Un silence qui en dit long

La réticence à critiquer ouvertement le pouvoir militaire ne reflète pas nécessairement une adhésion aux méthodes du régime. Elle peut aussi traduire la peur des représailles, qu’elles soient professionnelles, sociales ou physiques. Dans un pays où la moindre contestation est rapidement étiquetée comme une attaque contre la nation, les voix dissidentes peinent à se faire entendre, et les victimes hésitent à dénoncer les abus dont elles ont été victimes.

Une affaire qui dépasse le sport

Au-delà du football féminin, cette tragédie interroge la place de l’armée dans une société en guerre. Comment concilier l’impératif sécuritaire avec le respect des droits fondamentaux ? Peut-on accepter que des institutions militaires organisent des activités civiles sans aucun cadre juridique strict ? Ces questions prennent une urgence particulière lorsque l’État lui-même est mis en cause dans la protection de ses citoyennes.

La lutte contre le terrorisme, aussi légitime soit-elle, ne saurait justifier le démantèlement des garde-fous démocratiques. La priorité accordée à la sécurité ne doit pas se faire au prix de la justice et des libertés individuelles.

Le recours à l’international, symptôme d’une crise de confiance

Le choix des plaignantes de saisir une organisation étrangère plutôt que les autorités burkinabè en dit long sur leur méfiance envers les institutions nationales. Ce recours à l’extérieur, bien que compréhensible, révèle une profonde crise de légitimité des mécanismes de protection locaux. Pour les victimes, cette démarche représente une tentative désespérée d’obtenir écoute et impartialité dans un système où la parole des citoyens est souvent étouffée.

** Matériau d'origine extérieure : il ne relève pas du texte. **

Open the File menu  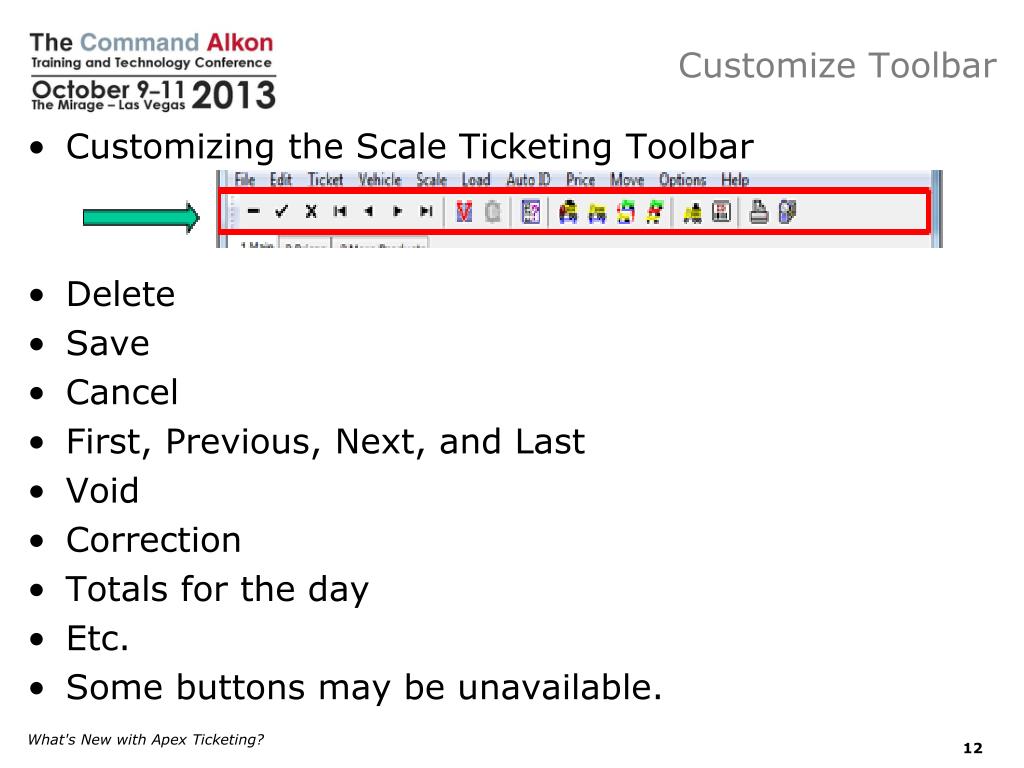(x=245, y=180)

Cette internationalisation du dossier pourrait, à terme, contraindre les autorités à réagir. Une enquête transparente, indépendante et crédible serait le minimum pour rétablir un semblant de confiance, identifier les responsabilités et, le cas échéant, sanctionner les coupables.

Le patriotisme ne peut justifier l’arbitraire

Cette affaire rappelle une vérité essentielle : aucun projet politique, aussi noble soit-il, ne peut se construire sur l’effacement de l’État de droit. Le patriotisme invoqué par les autorités ne saurait servir de paravent à l’impunité ou de prétexte pour étouffer les voix qui dénoncent des violations graves des droits humains.

Si les faits étaient avérés, ce scandale marquerait un tournant dans l’histoire récente du Burkina Faso. Il illustrerait les dangers d’une concentration excessive du pouvoir, d’un affaiblissement des institutions et d’une militarisation de la société qui, à force de s’étendre, finit par menacer les fondements mêmes de la démocratie.